Tell how many lines in the data below contain "agent", using one number as the whole reply.

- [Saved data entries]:

····················

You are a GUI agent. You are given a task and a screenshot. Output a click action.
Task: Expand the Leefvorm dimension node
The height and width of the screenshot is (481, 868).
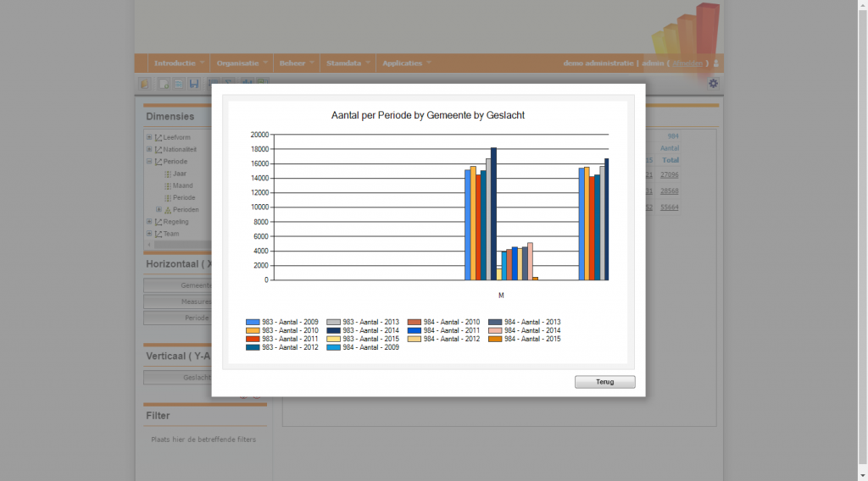pos(149,137)
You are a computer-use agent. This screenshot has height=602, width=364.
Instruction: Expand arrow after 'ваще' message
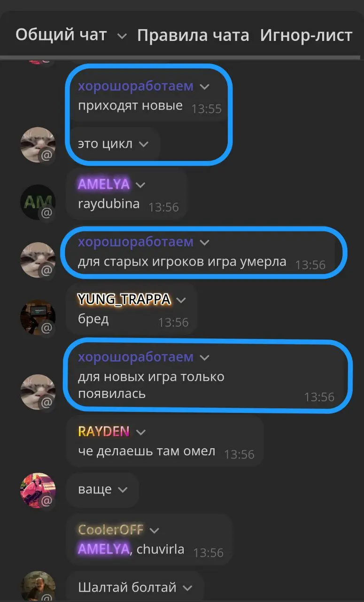coord(123,490)
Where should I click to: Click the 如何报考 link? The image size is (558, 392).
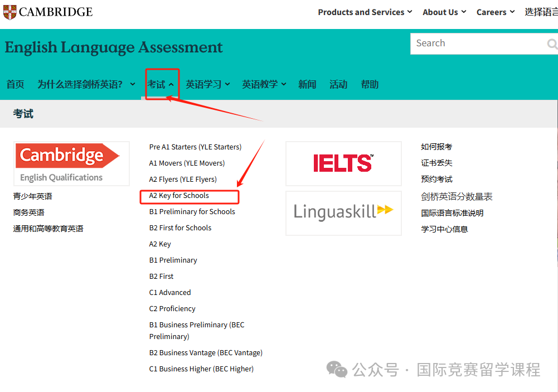tap(436, 147)
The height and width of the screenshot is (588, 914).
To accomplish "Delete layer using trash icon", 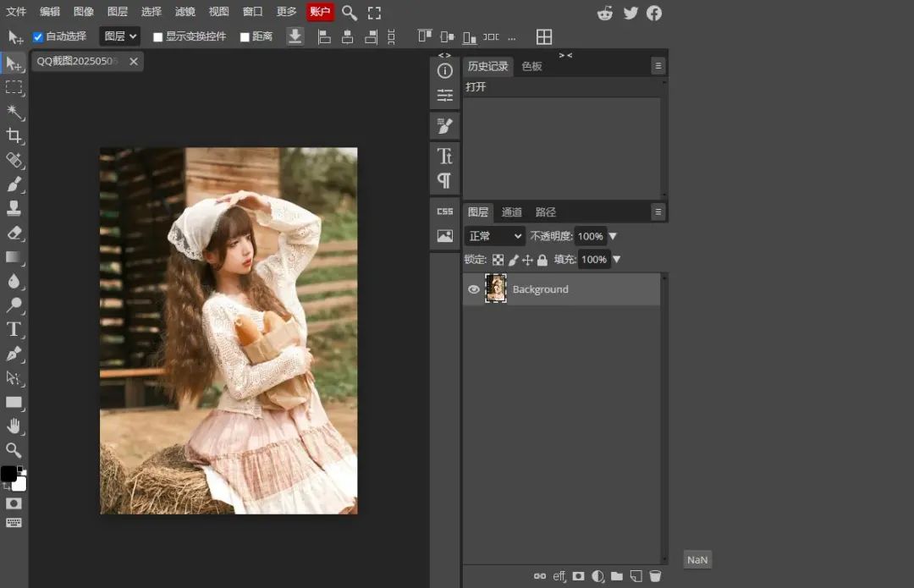I will pos(654,576).
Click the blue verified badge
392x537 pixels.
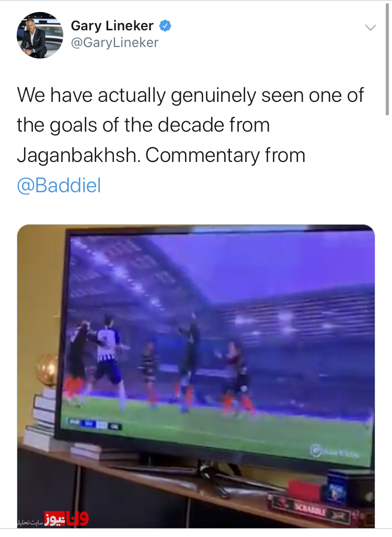(x=165, y=26)
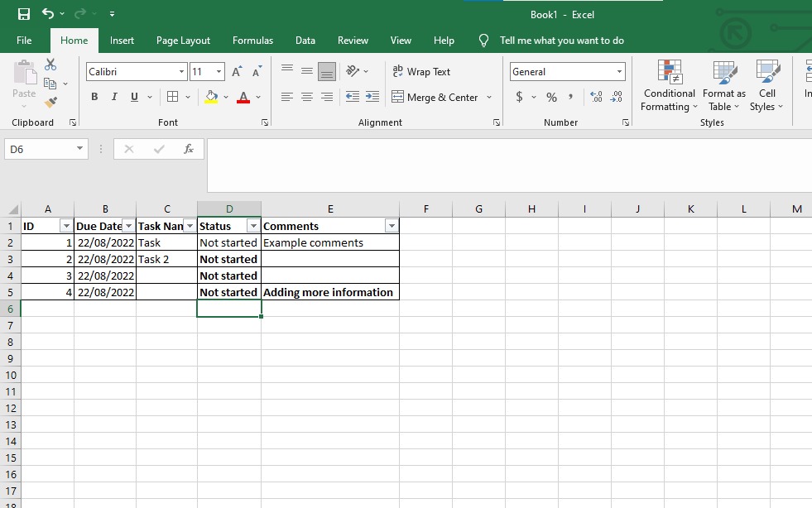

····················

- [Response for this exercise]: 2